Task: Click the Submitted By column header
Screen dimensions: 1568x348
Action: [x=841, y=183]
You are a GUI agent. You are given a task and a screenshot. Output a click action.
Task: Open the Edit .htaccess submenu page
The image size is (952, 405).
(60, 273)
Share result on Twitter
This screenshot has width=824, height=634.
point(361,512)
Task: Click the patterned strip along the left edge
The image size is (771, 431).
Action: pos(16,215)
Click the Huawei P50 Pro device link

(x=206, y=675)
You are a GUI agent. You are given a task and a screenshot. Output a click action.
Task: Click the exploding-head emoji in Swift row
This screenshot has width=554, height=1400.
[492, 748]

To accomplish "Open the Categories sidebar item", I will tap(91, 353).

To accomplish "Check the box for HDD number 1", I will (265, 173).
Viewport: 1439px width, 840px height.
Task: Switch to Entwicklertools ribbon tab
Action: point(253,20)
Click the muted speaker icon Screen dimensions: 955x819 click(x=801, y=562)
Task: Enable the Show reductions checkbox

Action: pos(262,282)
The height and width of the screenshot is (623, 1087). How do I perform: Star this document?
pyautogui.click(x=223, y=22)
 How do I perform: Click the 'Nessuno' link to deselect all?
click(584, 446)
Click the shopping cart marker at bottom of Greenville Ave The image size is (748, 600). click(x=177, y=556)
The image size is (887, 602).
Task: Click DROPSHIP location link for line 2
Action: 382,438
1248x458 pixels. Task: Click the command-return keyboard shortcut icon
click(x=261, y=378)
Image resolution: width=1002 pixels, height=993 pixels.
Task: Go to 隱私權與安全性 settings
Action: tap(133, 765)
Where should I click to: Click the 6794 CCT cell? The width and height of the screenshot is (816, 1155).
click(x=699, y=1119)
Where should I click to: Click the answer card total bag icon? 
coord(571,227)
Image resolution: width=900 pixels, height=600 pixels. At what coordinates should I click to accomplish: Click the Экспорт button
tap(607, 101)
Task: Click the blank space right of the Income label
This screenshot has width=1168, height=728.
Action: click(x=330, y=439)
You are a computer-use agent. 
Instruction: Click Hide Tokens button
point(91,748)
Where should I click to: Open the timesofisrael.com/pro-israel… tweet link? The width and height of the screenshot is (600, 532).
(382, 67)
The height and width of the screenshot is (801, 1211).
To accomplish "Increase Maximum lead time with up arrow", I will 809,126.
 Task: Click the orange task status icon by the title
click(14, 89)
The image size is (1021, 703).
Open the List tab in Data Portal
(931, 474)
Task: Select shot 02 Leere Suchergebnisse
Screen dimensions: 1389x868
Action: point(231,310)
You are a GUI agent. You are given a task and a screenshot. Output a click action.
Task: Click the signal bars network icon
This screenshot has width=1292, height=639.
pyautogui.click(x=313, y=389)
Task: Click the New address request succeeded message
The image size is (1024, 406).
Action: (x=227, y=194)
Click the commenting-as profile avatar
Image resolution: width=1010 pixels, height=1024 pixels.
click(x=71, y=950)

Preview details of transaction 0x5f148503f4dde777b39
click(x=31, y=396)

==========

Render every line of the listing above as a JSON array of strings, with one string per line and blank lines omitted.

## COMPLETED EXERCISE
[
  "Task: Click the Submitted By column header",
  "Screen dimensions: 1568x348",
  "Action: [x=841, y=183]",
  "You are a GUI agent. You are given a task and a screenshot. Output a click action.",
  "Task: Open the Edit .htaccess submenu page",
  "The image size is (952, 405).",
  "(60, 273)",
  "Share result on Twitter",
  "This screenshot has width=824, height=634.",
  "point(361,512)",
  "Task: Click the patterned strip along the left edge",
  "The image size is (771, 431).",
  "Action: pos(16,215)",
  "Click the Huawei P50 Pro device link",
  "(x=206, y=675)",
  "You are a GUI agent. You are given a task and a screenshot. Output a click action.",
  "Task: Click the exploding-head emoji in Swift row",
  "This screenshot has width=554, height=1400.",
  "[492, 748]",
  "To accomplish \"Open the Categories sidebar item\", I will tap(91, 353).",
  "To accomplish \"Check the box for HDD number 1\", I will (265, 173).",
  "Viewport: 1439px width, 840px height.",
  "Task: Switch to Entwicklertools ribbon tab",
  "Action: point(253,20)",
  "Click the muted speaker icon Screen dimensions: 955x819 click(x=801, y=562)",
  "Task: Enable the Show reductions checkbox",
  "Action: pos(262,282)",
  "The height and width of the screenshot is (623, 1087). How do I perform: Star this document?",
  "pyautogui.click(x=223, y=22)",
  " How do I perform: Click the 'Nessuno' link to deselect all?",
  "click(584, 446)",
  "Click the shopping cart marker at bottom of Greenville Ave The image size is (748, 600). click(x=177, y=556)",
  "The image size is (887, 602).",
  "Task: Click DROPSHIP location link for line 2",
  "Action: 382,438",
  "1248x458 pixels. Task: Click the command-return keyboard shortcut icon",
  "click(x=261, y=378)",
  "Image resolution: width=1002 pixels, height=993 pixels.",
  "Task: Go to 隱私權與安全性 settings",
  "Action: tap(133, 765)",
  "Where should I click to: Click the 6794 CCT cell? The width and height of the screenshot is (816, 1155).",
  "click(x=699, y=1119)",
  "Where should I click to: Click the answer card total bag icon? ",
  "coord(571,227)",
  "Image resolution: width=900 pixels, height=600 pixels. At what coordinates should I click to accomplish: Click the Экспорт button",
  "tap(607, 101)",
  "Task: Click the blank space right of the Income label",
  "This screenshot has width=1168, height=728.",
  "Action: click(x=330, y=439)",
  "You are a computer-use agent. ",
  "Instruction: Click Hide Tokens button",
  "point(91,748)",
  "Where should I click to: Open the timesofisrael.com/pro-israel… tweet link? The width and height of the screenshot is (600, 532).",
  "(382, 67)",
  "The height and width of the screenshot is (801, 1211).",
  "To accomplish \"Increase Maximum lead time with up arrow\", I will 809,126.",
  " Task: Click the orange task status icon by the title",
  "click(14, 89)",
  "The image size is (1021, 703).",
  "Open the List tab in Data Portal",
  "(931, 474)",
  "Task: Select shot 02 Leere Suchergebnisse",
  "Screen dimensions: 1389x868",
  "Action: point(231,310)",
  "You are a GUI agent. You are given a task and a screenshot. Output a click action.",
  "Task: Click the signal bars network icon",
  "This screenshot has width=1292, height=639.",
  "pyautogui.click(x=313, y=389)",
  "Task: Click the New address request succeeded message",
  "The image size is (1024, 406).",
  "Action: (x=227, y=194)",
  "Click the commenting-as profile avatar",
  "Image resolution: width=1010 pixels, height=1024 pixels.",
  "click(x=71, y=950)",
  "Preview details of transaction 0x5f148503f4dde777b39",
  "click(x=31, y=396)"
]